DO get an annual subscription to MyCSF. On average, an organization going through a HITRUST Validated Assessment for the first time takes between nine and 24 months to get certified.
DON’T underestimate the time it takes to complete a HITRUST certification. HITRUST certification takes several months to complete and submit.
Properly Scope the HITRUST Process
It can be easy to assume you have all the pieces you need to move forward with your assessment. But you don’t want to discover mid-way through an assessment that you forgot to include something important. After all, HITRUST has a 90-day maturation period that requires new controls to be implemented for 90 days before testing. So, if you implement a new control at any point during the assessment, it will reset your testing time frame.

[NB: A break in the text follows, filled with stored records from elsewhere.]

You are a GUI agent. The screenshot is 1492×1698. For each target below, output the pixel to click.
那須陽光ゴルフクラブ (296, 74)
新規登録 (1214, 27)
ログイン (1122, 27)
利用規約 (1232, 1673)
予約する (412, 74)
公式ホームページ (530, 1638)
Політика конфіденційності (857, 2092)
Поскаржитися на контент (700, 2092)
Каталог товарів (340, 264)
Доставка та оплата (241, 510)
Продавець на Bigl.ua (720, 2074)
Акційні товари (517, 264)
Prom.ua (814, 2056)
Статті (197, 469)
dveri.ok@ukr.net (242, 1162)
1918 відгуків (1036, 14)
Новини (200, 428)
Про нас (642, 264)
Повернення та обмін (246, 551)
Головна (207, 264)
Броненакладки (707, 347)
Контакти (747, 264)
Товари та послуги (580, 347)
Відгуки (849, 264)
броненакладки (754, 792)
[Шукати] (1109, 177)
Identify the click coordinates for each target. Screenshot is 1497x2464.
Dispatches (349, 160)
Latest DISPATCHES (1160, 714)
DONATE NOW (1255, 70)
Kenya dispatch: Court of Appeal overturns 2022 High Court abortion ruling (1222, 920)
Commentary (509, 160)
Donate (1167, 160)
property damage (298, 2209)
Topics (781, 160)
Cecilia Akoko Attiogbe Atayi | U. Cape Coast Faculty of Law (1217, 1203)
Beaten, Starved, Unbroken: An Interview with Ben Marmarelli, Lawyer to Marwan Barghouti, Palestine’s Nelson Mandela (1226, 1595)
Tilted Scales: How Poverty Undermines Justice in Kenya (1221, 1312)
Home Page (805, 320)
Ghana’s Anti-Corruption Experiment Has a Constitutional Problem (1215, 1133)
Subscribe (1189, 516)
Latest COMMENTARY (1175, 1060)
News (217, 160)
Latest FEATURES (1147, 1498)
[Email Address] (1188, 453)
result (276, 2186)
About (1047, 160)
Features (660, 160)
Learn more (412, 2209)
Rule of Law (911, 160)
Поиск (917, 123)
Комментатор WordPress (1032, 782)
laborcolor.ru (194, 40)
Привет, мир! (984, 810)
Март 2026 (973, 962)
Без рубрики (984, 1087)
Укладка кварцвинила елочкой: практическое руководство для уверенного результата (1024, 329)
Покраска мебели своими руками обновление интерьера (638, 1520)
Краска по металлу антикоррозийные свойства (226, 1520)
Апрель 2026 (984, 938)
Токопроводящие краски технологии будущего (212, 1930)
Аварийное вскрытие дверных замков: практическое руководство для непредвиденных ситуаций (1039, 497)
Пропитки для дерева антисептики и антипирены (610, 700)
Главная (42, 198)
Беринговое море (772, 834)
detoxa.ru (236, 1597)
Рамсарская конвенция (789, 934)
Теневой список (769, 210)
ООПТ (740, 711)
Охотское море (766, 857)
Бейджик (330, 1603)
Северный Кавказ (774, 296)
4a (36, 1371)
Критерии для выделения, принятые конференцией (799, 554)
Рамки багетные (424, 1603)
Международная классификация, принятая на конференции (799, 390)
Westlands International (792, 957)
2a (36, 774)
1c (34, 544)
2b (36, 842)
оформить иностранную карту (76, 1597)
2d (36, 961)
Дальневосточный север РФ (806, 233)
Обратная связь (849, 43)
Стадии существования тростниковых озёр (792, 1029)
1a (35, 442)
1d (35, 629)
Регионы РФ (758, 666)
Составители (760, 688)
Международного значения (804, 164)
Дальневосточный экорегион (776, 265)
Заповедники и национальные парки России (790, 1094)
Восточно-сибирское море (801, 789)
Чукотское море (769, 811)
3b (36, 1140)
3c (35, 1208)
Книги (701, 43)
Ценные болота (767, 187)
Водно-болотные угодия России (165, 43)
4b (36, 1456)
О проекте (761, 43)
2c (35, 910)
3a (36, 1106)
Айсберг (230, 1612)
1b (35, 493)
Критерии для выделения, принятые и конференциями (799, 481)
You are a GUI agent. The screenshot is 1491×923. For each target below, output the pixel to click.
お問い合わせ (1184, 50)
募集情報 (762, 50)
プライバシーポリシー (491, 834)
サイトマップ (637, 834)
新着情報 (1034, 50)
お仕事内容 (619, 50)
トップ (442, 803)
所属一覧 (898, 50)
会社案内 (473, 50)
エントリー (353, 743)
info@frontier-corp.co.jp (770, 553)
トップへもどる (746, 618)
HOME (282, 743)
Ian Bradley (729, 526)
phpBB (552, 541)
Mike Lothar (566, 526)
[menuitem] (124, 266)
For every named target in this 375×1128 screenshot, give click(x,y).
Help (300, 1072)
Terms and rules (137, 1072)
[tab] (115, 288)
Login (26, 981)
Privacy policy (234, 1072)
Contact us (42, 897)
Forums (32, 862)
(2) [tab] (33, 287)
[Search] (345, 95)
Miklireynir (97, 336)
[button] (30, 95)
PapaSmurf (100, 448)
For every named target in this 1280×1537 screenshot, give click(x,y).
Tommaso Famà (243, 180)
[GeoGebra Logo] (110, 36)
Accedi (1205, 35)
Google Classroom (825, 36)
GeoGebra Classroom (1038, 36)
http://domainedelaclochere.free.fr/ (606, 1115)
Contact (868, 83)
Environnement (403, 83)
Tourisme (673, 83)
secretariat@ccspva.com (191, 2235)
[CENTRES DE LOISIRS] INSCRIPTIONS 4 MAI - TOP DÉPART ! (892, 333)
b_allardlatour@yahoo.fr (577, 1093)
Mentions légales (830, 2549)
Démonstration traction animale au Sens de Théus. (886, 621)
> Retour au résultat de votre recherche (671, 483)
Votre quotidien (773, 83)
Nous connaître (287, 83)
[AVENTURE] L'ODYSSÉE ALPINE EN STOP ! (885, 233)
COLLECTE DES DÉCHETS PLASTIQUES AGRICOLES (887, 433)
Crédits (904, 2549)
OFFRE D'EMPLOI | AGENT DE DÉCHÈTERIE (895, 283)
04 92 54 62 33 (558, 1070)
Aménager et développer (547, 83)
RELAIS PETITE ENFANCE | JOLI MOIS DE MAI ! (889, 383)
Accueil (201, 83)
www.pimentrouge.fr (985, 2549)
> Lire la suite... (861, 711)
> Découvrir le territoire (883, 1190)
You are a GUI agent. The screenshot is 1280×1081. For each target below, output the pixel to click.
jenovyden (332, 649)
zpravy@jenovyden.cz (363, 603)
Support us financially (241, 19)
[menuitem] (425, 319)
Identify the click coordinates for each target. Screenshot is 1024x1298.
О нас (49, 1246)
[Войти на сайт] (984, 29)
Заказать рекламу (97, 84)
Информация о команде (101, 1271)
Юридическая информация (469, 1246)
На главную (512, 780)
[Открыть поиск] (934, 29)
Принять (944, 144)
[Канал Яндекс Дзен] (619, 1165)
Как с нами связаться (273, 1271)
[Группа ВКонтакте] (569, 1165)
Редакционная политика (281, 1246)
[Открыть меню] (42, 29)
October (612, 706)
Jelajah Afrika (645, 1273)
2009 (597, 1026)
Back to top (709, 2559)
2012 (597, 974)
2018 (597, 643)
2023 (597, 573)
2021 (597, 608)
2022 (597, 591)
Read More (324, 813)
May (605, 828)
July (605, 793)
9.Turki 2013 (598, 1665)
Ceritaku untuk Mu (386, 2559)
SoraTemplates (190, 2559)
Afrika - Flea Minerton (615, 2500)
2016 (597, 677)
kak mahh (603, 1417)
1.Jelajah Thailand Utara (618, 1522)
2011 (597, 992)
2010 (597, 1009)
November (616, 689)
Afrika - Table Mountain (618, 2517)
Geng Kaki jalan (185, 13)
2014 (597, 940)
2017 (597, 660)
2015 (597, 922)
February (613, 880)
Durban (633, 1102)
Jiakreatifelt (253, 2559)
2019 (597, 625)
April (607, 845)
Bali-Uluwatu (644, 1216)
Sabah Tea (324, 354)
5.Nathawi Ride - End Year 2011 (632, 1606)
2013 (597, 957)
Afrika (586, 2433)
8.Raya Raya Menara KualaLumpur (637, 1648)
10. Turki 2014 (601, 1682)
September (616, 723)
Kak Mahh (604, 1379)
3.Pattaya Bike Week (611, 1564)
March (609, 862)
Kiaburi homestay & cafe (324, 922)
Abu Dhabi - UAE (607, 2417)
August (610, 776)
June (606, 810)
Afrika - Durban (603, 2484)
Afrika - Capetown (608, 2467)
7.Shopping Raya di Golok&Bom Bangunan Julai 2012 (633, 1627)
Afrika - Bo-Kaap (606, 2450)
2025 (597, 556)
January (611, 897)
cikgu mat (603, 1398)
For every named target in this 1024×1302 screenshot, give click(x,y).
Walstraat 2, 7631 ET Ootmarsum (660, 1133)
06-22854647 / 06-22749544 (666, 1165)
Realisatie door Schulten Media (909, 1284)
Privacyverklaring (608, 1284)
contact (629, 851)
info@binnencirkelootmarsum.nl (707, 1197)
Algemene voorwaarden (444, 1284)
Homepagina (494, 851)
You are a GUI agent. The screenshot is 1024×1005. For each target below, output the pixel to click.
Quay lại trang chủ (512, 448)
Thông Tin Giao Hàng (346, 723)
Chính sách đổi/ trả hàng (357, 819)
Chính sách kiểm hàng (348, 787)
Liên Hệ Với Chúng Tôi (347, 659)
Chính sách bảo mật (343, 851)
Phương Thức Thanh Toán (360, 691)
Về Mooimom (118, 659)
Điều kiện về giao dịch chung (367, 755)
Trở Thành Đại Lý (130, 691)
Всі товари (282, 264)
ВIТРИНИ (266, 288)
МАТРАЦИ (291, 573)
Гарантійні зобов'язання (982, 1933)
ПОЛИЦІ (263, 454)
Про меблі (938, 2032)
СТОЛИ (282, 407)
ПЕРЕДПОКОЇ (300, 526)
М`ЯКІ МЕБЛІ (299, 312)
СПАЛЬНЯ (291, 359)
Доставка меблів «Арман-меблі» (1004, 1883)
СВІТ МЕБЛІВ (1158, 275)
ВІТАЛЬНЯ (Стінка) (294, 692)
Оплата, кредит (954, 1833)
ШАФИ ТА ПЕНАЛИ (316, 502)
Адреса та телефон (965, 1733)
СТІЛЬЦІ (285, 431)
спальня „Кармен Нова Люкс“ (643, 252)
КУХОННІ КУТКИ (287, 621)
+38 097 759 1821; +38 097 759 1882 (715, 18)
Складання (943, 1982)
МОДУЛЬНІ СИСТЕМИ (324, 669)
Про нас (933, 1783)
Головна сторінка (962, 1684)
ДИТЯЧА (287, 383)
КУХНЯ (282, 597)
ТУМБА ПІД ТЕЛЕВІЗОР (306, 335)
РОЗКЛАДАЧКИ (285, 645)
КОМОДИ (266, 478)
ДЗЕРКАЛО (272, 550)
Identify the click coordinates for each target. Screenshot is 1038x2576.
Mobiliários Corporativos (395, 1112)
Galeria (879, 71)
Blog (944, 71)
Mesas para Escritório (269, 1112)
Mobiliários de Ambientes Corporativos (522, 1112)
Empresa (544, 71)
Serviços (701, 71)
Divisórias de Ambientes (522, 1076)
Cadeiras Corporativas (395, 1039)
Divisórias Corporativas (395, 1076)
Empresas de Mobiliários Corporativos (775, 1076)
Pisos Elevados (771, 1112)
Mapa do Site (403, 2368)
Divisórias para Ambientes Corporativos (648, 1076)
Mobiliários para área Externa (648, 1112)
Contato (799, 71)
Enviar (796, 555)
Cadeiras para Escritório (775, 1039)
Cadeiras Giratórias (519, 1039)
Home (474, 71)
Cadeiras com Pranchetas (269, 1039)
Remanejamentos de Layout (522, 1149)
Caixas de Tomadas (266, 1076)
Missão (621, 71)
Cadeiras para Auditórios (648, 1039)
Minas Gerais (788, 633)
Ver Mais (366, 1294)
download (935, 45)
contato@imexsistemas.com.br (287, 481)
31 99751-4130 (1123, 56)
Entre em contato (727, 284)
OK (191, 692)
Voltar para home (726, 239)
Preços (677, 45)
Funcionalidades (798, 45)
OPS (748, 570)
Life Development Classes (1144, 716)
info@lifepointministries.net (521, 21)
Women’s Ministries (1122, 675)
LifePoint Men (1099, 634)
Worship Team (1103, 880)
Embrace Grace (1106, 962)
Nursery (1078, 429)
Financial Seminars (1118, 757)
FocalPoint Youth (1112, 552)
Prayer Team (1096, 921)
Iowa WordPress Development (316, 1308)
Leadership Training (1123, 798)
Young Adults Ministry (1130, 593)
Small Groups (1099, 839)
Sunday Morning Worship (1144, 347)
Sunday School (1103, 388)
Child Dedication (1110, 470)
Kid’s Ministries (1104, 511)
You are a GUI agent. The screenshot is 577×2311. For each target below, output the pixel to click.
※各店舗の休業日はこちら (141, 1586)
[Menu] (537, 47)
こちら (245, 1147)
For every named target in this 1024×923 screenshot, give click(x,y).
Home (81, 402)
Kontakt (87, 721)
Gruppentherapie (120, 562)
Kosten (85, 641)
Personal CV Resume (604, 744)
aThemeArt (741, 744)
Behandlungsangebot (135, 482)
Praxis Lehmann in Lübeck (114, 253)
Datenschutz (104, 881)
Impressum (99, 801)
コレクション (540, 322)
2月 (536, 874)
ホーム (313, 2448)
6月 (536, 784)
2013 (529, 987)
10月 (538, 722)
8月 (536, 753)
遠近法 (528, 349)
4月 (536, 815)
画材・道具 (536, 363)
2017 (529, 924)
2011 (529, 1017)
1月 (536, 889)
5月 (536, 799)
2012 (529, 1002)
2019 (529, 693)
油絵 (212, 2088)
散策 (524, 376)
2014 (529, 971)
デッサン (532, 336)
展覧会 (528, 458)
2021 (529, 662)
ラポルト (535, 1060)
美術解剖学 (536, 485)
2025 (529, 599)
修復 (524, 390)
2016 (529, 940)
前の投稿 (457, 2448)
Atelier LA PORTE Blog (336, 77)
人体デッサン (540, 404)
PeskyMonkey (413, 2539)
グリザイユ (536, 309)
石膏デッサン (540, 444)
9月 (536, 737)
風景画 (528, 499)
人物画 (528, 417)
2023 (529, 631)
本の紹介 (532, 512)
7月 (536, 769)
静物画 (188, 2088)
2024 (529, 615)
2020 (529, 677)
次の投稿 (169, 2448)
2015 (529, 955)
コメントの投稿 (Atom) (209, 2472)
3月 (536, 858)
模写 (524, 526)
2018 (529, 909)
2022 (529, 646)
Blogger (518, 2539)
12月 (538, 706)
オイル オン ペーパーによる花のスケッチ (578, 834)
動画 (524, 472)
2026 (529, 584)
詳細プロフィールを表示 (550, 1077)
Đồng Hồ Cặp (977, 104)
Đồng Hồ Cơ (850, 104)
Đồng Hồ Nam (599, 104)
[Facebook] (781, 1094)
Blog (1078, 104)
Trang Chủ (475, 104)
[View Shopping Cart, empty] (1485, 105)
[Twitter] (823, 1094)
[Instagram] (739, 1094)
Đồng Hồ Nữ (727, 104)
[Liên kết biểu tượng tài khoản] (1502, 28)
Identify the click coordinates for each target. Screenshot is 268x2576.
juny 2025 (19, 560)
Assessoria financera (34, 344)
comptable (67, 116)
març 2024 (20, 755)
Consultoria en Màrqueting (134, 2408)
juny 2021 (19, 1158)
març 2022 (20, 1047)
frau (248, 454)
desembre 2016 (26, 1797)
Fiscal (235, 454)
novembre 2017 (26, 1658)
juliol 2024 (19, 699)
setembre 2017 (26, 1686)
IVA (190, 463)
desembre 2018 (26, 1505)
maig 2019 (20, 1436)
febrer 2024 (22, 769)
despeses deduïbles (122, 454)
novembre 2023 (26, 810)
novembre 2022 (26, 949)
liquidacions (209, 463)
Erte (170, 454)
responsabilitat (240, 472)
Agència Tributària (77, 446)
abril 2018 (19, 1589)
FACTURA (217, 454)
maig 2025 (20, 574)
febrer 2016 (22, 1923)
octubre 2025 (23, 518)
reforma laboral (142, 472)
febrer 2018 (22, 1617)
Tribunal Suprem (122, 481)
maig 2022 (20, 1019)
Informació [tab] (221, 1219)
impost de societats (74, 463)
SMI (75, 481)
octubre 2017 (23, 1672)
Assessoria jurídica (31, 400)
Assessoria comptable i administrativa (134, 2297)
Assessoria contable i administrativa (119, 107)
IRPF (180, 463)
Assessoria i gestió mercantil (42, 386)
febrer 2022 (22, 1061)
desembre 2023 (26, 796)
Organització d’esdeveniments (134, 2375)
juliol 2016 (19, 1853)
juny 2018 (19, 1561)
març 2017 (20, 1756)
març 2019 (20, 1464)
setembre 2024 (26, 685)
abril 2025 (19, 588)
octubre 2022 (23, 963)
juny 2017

Invest the time early on to complete a thorough scope of the HITRUST process so you understand every piece that will be required. Proper scoping with your assessor firm from the beginning will set you up for success.
DO engage with a HITRUST External Assessor Firm for assistance with scope definition and related exclusions. Note that HITRUST does not certify processes, locations, people, or mobile applications — only implemented systems. Someone must also define other organizational, geographical and regulatory factors if your organization is required to report on additional security and or privacy frameworks, such as SOC 2, ISO 27001, PCI-DSS, NIST 800-171, GDPR, etc.
DON’T define the scope of a first-time HITRUST Validated Assessment on your own. Changing scope late in the assessment process can result in long delays or months of remediation and rework, so it’s important to define the scope accurately from the beginning.
Start with a Readiness Assessment
Working with your assessor firm to leverage a readiness assessment can help identify gaps and provide tangible recommendations to remediate those gaps. This is all about preparation; it is invaluable to learn to recognize the areas where you may experience setbacks or delays and work to fix them before they impact the overall assessment.
DO have a HITRUST-approved External Assessor Firm guide you through a comprehensive Readiness Assessment to learn about the assessment process, review and discuss requirements, identify gaps, provide remediation recommendations, and adequately prepare for a Validated Assessment.
DON’T assume that other compliance audits, such as SOC 2, ISO 27001, or PCI DSS, will adequately prepare you for a HITRUST Validated Assessment.
Continuously Monitor & Improve
HITRUST is not a one-and-done certification. Though the certification is good for two years, it’s a continuous improvement and monitoring assessment. Therefore, during your interim year, spend the time working through CAPs to show HITRUST you’re doing remediations so you can maintain your certification.
It can also be helpful to build a calendar to ensure you can clearly map out the requirements for your certifications. This, coupled with an internal governance committee, can help the organization understand how to move through the calendar year and meet the various requirements for certification.
DO dedicate resources to ongoing efforts. For example, develop a compliance calendar to monitor controls and ensure continuous improvement with no control degradation.
DON’T view HITRUST as a “one and done” certification.
Prepare for HITRUST Today
The best way to set yourself up for success when it comes to a HITRUST assessment is to make the time and resource investment upfront. Hire an external assessor firm that understands your business and industry and has proven HITRUST certification success. Spend time with your assessor to ensure you understand everything you’ll need for your HITRUST assessment with a thorough scoping effort. And create a calendar that helps you understand the requirements for each of your certification efforts.
After all, proper planning equals HITRUST success.